Rémy Cointreau rassure en dépit d’un essoufflement de la croissance

Le groupe a publié des résultats semestriels flatteurs, sous l’impulsion d’un cognac toujours plus prisé en Asie ou aux Etats-Unis
Benoît Menou

Le cognac continue de faire pétiller les résultats de Rémy Cointreau. En témoignent les comptes semestriels au 30 septembre publiés hier par le groupe de spiritueux, marqués par une croissance organique des ventes de 13,3% (à 595,8 millions d’euros, +25,5% en données brutes).

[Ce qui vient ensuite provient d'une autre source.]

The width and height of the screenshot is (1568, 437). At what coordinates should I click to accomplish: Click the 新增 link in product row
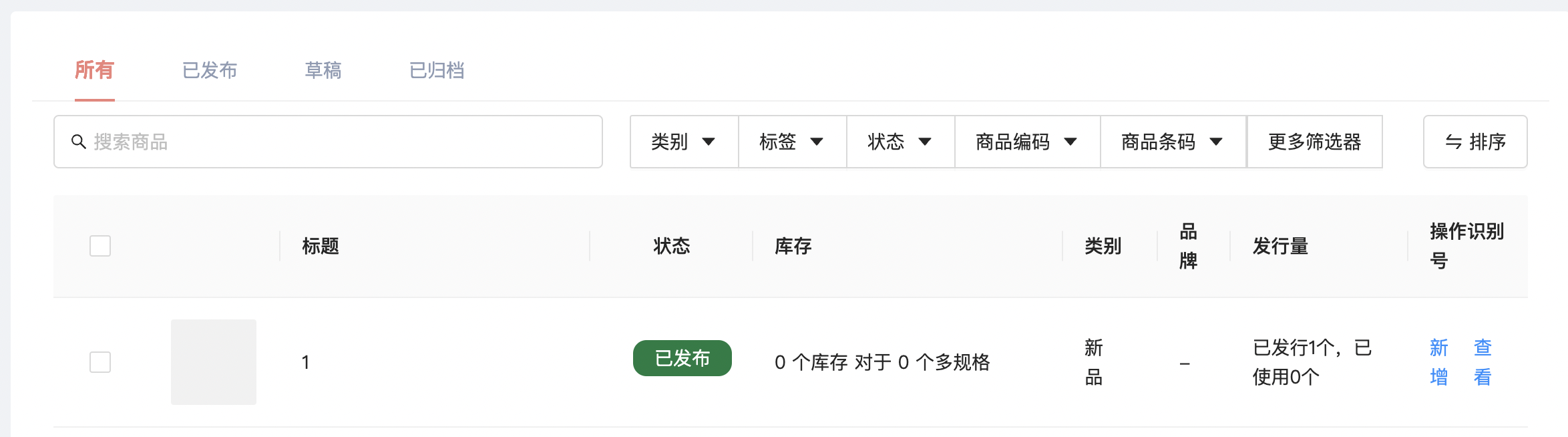pyautogui.click(x=1439, y=362)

Cet indicateur, dévoilé le mois dernier, a pourtant pâti d’un net ralentissement au deuxième trimestre, à +5,3% contre +24,4% au premier. Qui plus est, la tendance devrait se confirmer. Le groupe a assuré que «dans un environnement économique et monétaire incertain, notamment en Europe», il «envisage une croissance plus modérée au second semestre». Aurel voit plus loin en misant sur «une croissance certainement plus raisonnable en 2013».

Le directeur général Jean-Marie Laborde s’est dit hier dans ce contexte très confiant sur les perspectives du marché chinois. Le dirigeant a concédé que les commandes des grossistes y avaient ralenti au deuxième trimestre mais commençaient à redémarrer. Rémy Cointreau met en avant pour le semestre écoulé une «bonne dynamique commerciale dans toutes les régions du monde», avec de «très belles croissances en Asie et aux Etats-Unis» et même, «dans une moindre mesure, en Europe».

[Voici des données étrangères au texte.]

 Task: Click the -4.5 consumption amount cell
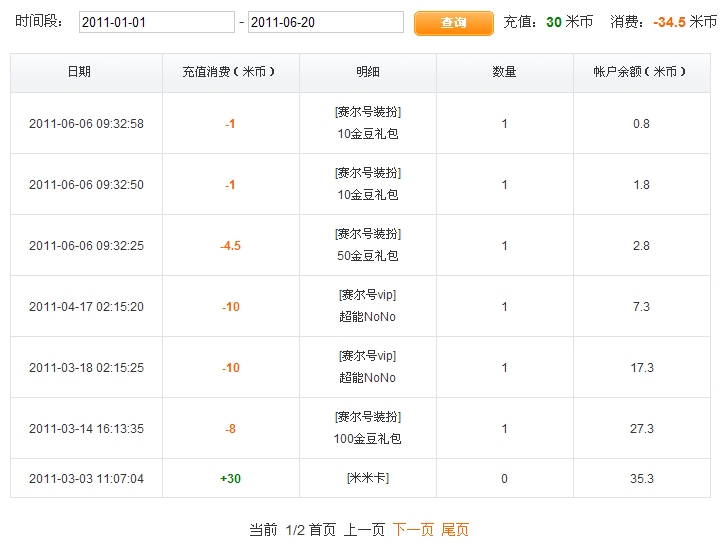point(231,245)
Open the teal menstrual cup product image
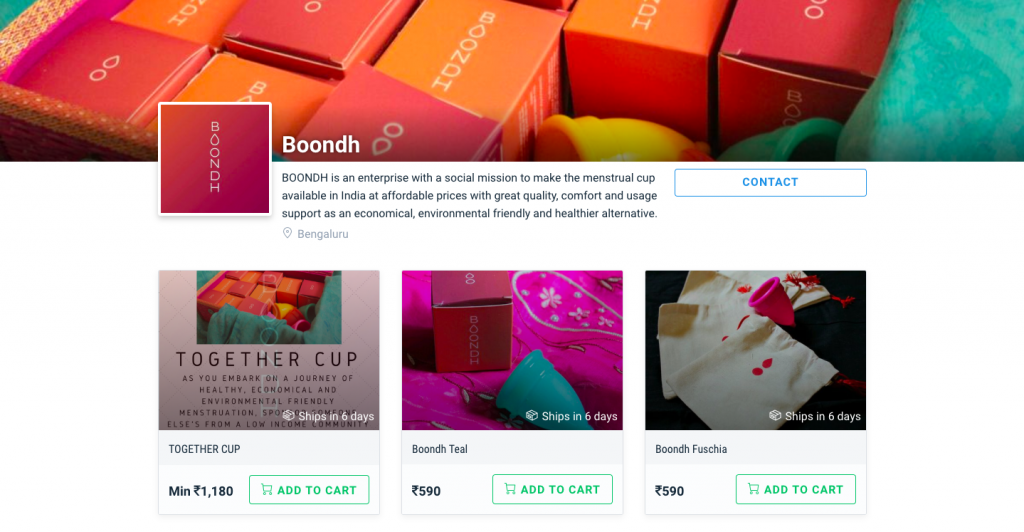The height and width of the screenshot is (532, 1024). click(512, 350)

Surtout, le groupe a affiché une rentabilité en amélioration, lui permettant de confirmer son «objectif d’améliorer significativement son résultat annuel» à fin mars prochain. Un «discours plus rassurant sur sa dynamique de croissance», selon Gilbert Dupont, même si ce bénéfice net a déjà presque doublé sur les six premiers mois (+83% à 86,6 millions). Le résultat opérationnel courant a bondi de 18,0% en organique au premier semestre (141,5 millions), correspondant à une marge en hausse de 1,3 point à 23,7%.

C’est une nouvelle fois le cognac qui a tiré tant l’activité que les résultats, avec un chiffre d’affaires en progression organique de 20,1% et une marge opérationnelle courante en hausse de 2 points à 34,9% sur fond de montée en gamme.

L’évolution de la marge côté liqueurs et spiritueux constitue en revanche la «mauvaise surprise» des résultats aux yeux d’Aurel. Pénalisée par la progression des investissements marketing et «très probablement par les difficultés des marchés européens, la Grèce en particulier», comme le souligne le courtier, cette marge chute en effet de 6,4 points à 17,0%, en dépit d’une hausse de 3,5% des ventes en organique.